● Activity
Once you reach the line that holds "Creolen (262, 2023)" in the listing below, output it and every line after it through the line that holds "Kette mit Anhänger (163, 2340)", word for word.

● Data
Content starts
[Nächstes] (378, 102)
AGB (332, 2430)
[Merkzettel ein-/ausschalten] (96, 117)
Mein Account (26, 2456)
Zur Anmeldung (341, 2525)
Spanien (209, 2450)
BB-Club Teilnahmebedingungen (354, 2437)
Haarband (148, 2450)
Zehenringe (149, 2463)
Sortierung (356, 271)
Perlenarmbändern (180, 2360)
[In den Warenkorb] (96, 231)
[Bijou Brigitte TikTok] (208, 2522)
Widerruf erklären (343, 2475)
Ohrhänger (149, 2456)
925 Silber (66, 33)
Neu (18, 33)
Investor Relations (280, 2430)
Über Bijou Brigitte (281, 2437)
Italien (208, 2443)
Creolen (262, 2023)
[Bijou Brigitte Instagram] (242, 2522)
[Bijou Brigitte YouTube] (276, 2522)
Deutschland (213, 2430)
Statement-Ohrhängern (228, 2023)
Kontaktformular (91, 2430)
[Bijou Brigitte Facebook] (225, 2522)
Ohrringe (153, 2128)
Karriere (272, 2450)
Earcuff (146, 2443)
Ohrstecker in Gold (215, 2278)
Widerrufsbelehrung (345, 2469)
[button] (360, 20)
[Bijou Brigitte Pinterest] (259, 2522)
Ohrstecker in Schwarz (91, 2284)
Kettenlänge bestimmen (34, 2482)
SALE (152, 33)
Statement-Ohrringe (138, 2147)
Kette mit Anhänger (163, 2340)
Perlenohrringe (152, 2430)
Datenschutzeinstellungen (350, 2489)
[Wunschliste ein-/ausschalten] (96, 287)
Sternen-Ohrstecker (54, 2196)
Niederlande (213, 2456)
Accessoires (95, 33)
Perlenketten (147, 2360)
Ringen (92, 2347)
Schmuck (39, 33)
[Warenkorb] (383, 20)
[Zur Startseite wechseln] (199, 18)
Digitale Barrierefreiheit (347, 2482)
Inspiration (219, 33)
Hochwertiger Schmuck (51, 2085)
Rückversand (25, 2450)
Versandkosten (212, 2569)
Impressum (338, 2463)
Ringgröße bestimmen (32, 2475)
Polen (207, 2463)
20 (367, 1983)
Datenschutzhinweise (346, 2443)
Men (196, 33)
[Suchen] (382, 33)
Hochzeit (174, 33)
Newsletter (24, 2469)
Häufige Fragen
Content ends
● Final answer
Creolen (262, 2023)
[Bijou Brigitte Instagram] (242, 2522)
[Bijou Brigitte YouTube] (276, 2522)
Deutschland (213, 2430)
Statement-Ohrhängern (228, 2023)
Kontaktformular (91, 2430)
[Bijou Brigitte Facebook] (225, 2522)
Ohrringe (153, 2128)
Karriere (272, 2450)
Earcuff (146, 2443)
Ohrstecker in Gold (215, 2278)
Widerrufsbelehrung (345, 2469)
[button] (360, 20)
[Bijou Brigitte Pinterest] (259, 2522)
Ohrstecker in Schwarz (91, 2284)
Kettenlänge bestimmen (34, 2482)
SALE (152, 33)
Statement-Ohrringe (138, 2147)
Kette mit Anhänger (163, 2340)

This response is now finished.